I like seeing the Krita suggestion, but to just call it “open-source” with no clarification on that means would lead me to believe kids would skip over the hyphenated adjective without realizing it is often the key to finding other good, open-source software (e.g. a “open-source alternative to Reddit” query should lead one to Lemmy). I’m hoping it has a section or callout or even a vocab word on another page but I’m skeptical.

(This is putting aside my quarrels with OSI, FSF, SPDX for the larger picture)

[–] [email protected] 7 points 3 months ago

Considering Linux have 15% marketshare in India, I'm pretty sure the curriculum already cover what open source is.

[–] [email protected] 6 points 3 months ago (1 children)

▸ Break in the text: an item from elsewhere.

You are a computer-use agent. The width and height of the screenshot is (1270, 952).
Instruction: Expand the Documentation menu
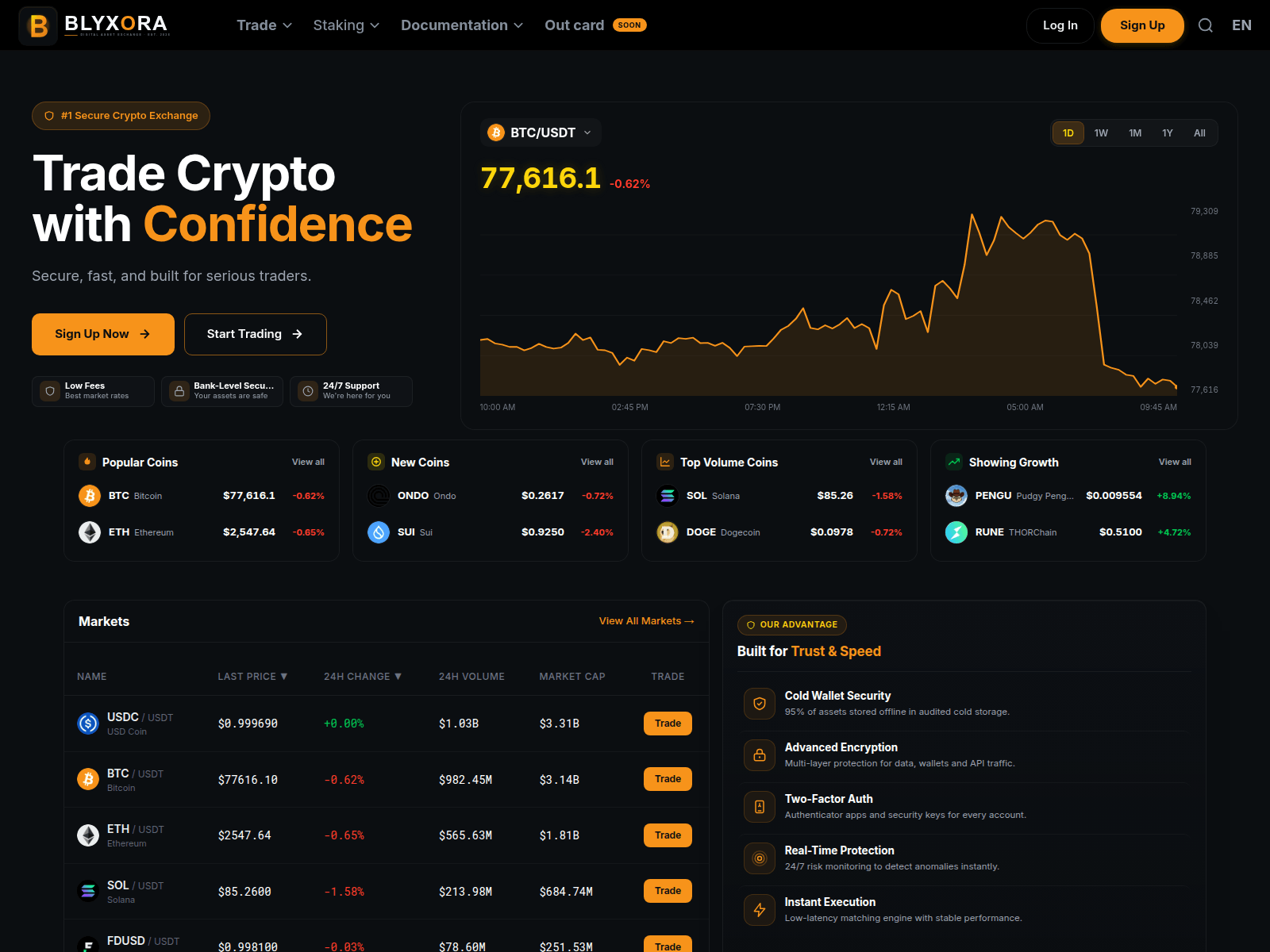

Not sure about this particular textbook, but ours did explain what open-source is. So I'm guessing it might have been covered in a previous chapter.

[–] [email protected] 3 points 3 months ago

That’s really cool to hear 😀

[–] qevlarr 5 points 3 months ago* (last edited 3 months ago) (1 children)

I will never get over people using software as a countable noun. You mean a software program or a software application, not ~~a software~~

[–] [email protected] 5 points 3 months ago

"They downvoted him because he spoke the truth."

One fish, two fish. Red fish, blue fish.

One software, two softwares. One literature, two literatures. One Lego, two Legos. One butter, two butters. One snow, two snows.

[–] [email protected] 5 points 3 months ago

That's some good application choices right there

[–] [email protected] 2 points 3 months ago* (last edited 3 months ago)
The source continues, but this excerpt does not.